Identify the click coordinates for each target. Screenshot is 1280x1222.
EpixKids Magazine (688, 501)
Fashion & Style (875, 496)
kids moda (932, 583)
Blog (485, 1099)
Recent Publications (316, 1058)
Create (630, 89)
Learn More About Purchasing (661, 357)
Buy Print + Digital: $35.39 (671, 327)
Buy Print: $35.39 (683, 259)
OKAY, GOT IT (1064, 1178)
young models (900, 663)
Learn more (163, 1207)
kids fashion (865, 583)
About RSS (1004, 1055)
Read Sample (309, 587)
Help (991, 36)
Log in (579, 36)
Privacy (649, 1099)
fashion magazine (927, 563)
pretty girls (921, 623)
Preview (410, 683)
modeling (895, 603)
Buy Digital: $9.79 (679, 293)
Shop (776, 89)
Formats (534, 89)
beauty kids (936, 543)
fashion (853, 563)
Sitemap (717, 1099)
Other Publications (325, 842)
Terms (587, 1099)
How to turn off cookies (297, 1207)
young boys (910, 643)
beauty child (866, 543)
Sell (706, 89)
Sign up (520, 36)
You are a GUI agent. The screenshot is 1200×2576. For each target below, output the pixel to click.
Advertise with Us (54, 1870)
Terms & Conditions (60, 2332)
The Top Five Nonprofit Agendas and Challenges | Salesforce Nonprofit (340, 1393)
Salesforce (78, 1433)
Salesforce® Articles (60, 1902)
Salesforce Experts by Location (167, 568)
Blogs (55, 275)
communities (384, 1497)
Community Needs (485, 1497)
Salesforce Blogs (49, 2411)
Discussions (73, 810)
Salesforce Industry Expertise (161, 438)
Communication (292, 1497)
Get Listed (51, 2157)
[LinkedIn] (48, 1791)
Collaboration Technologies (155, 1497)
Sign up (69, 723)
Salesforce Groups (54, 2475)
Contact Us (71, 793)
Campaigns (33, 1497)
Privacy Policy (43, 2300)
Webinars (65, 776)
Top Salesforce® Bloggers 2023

◆ TASK TO CARRY OUT:
Set down the full listing once more, exactly as written.

◆ RESPONSE AREA:
Identify the click coordinates for each target. Screenshot is 1280x1222.
EpixKids Magazine (688, 501)
Fashion & Style (875, 496)
kids moda (932, 583)
Blog (485, 1099)
Recent Publications (316, 1058)
Create (630, 89)
Learn More About Purchasing (661, 357)
Buy Print + Digital: $35.39 (671, 327)
Buy Print: $35.39 (683, 259)
OKAY, GOT IT (1064, 1178)
young models (900, 663)
Learn more (163, 1207)
kids fashion (865, 583)
About RSS (1004, 1055)
Read Sample (309, 587)
Help (991, 36)
Log in (579, 36)
Privacy (649, 1099)
fashion magazine (927, 563)
pretty girls (921, 623)
Preview (410, 683)
modeling (895, 603)
Buy Digital: $9.79 (679, 293)
Shop (776, 89)
Formats (534, 89)
beauty kids (936, 543)
fashion (853, 563)
Sitemap (717, 1099)
Other Publications (325, 842)
Terms (587, 1099)
How to turn off cookies (297, 1207)
young boys (910, 643)
beauty child (866, 543)
Sell (706, 89)
Sign up (520, 36)
You are a GUI agent. The screenshot is 1200×2576. For each target below, output the pixel to click.
Advertise with Us (54, 1870)
Terms & Conditions (60, 2332)
The Top Five Nonprofit Agendas and Challenges | Salesforce Nonprofit (340, 1393)
Salesforce (78, 1433)
Salesforce® Articles (60, 1902)
Salesforce Experts by Location (167, 568)
Blogs (55, 275)
communities (384, 1497)
Community Needs (485, 1497)
Salesforce Blogs (49, 2411)
Discussions (73, 810)
Salesforce Industry Expertise (161, 438)
Communication (292, 1497)
Get Listed (51, 2157)
[LinkedIn] (48, 1791)
Collaboration Technologies (155, 1497)
Sign up (69, 723)
Salesforce Groups (54, 2475)
Contact Us (71, 793)
Campaigns (33, 1497)
Privacy Policy (43, 2300)
Webinars (65, 776)
Top Salesforce® Bloggers 2023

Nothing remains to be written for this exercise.